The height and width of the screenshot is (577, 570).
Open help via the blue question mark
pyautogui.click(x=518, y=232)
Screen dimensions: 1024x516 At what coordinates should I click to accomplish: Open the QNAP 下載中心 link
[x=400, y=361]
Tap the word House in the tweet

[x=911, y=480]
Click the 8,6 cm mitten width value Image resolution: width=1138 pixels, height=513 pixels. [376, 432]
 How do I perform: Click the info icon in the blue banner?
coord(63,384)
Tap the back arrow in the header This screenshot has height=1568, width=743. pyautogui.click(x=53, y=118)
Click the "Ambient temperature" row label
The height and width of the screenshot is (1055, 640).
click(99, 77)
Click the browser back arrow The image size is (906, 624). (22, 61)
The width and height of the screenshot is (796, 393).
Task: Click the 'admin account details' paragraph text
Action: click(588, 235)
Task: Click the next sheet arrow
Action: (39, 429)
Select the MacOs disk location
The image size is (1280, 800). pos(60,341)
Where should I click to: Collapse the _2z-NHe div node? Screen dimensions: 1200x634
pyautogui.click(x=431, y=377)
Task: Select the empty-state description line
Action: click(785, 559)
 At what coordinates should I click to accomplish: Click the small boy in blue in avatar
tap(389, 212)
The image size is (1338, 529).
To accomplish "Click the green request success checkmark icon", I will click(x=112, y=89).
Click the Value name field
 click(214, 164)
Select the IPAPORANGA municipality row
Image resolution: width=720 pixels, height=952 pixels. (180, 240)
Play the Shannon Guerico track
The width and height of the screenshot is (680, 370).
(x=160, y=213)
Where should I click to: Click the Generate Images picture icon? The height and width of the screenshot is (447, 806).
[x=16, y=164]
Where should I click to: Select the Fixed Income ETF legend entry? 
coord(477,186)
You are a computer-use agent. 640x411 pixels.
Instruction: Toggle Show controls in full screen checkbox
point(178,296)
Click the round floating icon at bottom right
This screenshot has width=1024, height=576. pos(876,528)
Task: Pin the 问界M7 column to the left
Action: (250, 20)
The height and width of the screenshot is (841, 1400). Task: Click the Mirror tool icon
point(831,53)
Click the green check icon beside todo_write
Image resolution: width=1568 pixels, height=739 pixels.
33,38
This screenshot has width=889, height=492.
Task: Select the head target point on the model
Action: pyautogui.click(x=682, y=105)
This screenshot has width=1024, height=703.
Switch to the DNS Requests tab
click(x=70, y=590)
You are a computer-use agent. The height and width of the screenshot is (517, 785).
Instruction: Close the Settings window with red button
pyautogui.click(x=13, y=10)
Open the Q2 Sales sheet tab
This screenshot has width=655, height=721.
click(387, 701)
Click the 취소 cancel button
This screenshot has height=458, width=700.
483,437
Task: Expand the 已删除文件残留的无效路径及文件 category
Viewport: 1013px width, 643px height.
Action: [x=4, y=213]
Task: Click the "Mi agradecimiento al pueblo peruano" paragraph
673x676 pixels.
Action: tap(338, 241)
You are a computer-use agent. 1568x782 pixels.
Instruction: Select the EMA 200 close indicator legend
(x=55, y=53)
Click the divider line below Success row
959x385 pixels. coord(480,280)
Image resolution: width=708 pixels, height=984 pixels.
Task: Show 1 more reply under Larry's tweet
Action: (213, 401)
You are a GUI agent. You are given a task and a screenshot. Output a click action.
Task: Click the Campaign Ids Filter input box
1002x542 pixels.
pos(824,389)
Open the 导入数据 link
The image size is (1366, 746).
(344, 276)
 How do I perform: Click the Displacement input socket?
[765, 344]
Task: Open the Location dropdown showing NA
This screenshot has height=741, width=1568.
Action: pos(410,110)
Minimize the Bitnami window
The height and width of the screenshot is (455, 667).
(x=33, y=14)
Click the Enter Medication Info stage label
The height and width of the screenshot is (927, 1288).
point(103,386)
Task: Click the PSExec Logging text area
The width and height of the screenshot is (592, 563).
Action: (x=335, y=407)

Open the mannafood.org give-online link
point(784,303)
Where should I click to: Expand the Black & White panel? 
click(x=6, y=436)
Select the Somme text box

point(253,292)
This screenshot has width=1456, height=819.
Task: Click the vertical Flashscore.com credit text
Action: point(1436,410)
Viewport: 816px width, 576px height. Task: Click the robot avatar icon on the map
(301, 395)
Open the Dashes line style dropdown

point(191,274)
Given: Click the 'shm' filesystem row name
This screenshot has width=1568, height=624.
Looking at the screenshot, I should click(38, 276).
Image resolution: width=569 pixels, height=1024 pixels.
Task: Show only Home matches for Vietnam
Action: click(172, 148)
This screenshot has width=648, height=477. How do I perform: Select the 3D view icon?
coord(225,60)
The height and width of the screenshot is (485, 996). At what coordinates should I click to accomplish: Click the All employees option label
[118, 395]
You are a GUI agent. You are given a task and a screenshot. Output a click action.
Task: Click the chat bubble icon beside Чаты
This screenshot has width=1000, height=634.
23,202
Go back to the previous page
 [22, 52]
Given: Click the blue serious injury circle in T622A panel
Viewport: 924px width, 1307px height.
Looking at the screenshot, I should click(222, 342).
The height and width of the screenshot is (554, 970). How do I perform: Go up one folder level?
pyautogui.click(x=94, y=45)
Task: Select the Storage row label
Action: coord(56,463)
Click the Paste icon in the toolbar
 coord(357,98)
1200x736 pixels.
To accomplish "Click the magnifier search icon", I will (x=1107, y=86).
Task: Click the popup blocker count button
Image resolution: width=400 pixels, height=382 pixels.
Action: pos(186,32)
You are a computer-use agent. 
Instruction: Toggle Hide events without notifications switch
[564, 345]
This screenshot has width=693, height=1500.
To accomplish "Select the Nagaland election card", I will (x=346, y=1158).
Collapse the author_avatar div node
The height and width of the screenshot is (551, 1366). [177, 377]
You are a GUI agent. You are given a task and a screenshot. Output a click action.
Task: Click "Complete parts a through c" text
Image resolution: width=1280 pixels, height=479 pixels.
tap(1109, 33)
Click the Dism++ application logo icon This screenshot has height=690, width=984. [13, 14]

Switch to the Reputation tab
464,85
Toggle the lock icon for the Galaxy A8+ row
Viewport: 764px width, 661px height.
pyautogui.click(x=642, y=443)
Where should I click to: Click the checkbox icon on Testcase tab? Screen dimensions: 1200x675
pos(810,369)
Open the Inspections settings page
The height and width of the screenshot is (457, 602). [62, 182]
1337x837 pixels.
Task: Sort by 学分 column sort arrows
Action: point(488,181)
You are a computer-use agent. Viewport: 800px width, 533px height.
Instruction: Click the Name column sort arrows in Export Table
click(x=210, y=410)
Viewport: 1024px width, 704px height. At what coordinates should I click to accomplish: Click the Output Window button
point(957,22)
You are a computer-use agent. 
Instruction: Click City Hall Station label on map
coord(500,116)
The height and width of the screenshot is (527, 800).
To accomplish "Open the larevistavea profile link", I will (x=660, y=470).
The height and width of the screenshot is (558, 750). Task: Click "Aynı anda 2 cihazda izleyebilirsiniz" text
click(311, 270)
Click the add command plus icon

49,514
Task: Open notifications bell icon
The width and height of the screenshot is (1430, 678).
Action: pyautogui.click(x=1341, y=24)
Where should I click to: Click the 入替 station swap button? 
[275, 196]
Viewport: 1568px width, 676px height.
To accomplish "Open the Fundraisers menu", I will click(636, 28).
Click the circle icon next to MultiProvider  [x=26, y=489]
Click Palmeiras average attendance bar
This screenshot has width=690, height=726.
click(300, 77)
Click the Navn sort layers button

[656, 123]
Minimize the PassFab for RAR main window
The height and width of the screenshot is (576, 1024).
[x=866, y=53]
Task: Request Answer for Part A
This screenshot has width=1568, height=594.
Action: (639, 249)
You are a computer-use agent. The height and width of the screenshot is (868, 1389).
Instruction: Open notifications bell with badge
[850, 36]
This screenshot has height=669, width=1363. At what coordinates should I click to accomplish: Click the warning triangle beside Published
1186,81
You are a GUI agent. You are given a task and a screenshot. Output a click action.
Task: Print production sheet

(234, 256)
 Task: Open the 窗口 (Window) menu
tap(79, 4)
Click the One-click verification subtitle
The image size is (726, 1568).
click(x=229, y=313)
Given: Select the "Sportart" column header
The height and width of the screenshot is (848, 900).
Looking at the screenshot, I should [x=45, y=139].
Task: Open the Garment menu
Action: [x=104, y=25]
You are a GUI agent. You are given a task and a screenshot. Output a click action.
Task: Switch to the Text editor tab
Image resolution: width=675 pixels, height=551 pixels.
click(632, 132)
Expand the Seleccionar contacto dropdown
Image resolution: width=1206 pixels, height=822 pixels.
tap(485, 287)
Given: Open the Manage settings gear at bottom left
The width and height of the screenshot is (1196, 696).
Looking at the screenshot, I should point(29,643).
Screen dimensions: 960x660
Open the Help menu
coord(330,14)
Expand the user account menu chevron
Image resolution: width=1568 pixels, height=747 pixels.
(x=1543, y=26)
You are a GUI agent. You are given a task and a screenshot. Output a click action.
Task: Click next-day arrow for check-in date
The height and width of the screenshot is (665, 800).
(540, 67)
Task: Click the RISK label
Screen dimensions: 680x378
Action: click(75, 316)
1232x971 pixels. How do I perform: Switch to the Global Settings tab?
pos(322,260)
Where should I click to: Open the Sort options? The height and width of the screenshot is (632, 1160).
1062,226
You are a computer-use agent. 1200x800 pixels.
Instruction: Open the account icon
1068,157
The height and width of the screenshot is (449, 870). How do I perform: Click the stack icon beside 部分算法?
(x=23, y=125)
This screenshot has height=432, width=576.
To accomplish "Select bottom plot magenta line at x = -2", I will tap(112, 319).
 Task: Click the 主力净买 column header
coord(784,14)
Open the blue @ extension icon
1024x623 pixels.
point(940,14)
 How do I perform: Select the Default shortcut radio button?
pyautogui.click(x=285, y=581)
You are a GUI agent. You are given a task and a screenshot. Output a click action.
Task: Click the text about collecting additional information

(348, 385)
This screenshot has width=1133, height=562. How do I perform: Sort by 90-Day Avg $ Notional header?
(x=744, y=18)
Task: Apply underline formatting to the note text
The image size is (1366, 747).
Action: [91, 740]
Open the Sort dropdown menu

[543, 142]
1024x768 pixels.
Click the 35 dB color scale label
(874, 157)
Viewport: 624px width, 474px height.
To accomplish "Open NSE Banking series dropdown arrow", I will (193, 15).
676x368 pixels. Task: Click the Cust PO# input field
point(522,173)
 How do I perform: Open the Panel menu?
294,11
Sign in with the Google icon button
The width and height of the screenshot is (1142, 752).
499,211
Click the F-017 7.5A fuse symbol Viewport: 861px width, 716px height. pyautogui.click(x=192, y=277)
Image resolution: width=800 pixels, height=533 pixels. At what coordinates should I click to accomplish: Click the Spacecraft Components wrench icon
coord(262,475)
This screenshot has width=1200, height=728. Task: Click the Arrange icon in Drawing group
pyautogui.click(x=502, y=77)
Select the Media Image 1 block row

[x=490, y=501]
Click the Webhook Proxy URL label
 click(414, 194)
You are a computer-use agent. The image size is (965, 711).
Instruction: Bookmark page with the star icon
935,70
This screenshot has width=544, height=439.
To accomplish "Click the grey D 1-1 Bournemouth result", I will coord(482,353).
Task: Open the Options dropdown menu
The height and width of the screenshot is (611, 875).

────────────────

■ **INSTRUCTIONS FOR THE TASK**:
From the records above, transcribe exactly the run of lines that opens with the line holding "Instruction: Click the" and closes with the line holding "Click the circle", both included.

■ **SOLUTION TO THE EXERCISE**:
Instruction: Click the Name column sort arrows in Export Table
click(x=210, y=410)
Viewport: 1024px width, 704px height. At what coordinates should I click to accomplish: Click the Output Window button
point(957,22)
You are a computer-use agent. 
Instruction: Click City Hall Station label on map
coord(500,116)
The height and width of the screenshot is (527, 800).
To accomplish "Open the larevistavea profile link", I will (x=660, y=470).
The height and width of the screenshot is (558, 750). Task: Click "Aynı anda 2 cihazda izleyebilirsiniz" text
click(311, 270)
Click the add command plus icon

49,514
Task: Open notifications bell icon
The width and height of the screenshot is (1430, 678).
Action: pyautogui.click(x=1341, y=24)
Where should I click to: Click the 入替 station swap button? 
[275, 196]
Viewport: 1568px width, 676px height.
To accomplish "Open the Fundraisers menu", I will click(636, 28).
Click the circle icon next to MultiProvider  [x=26, y=489]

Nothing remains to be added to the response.